Par ailleurs, Vincent Van Quickenborne rappelle que

La dernière modification apportée à la tarification des frais de notaire remonte à plus de 40 ans. Aujourd’hui, certains composants qui constituent les droits perçus par les notaires n’ont plus lieu d’être.

Vincent Van Quickenborne

Certains actes tarifés ont en effet disparu depuis un certain temps, à l’image de « l’acte respectueux » ou encore celui par lequel l’homme donne l’autorisation à sa femme d’être propriétaire.

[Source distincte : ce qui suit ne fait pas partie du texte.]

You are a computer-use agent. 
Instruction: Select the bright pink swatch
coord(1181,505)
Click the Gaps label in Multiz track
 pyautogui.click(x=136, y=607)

Une mesure approuvée par la majorité des notaires

Alors qu’elle joue un peu en leur défaveur, les notaires ont majoritairement salué cette réforme qui rendra bien des services aux aspirants à la propriété, plus particulièrement aux primo-accédants.

Alors que ces derniers sont déjà en proie à de nombreuses interrogations, du genre : « Combien puis-je emprunter ? », « Est-ce que je vais obtenir mon financement ? », « Ai-je assez de revenus pour être éligible à un prêt ? ». Aujourd’hui, ils doivent faire face à des frais de notaire exorbitants, lesquels peuvent grimper jusqu’à 2 000 euros. Pour eux, une révision à la baisse de cette charge serait une véritable bouffée d’air frais.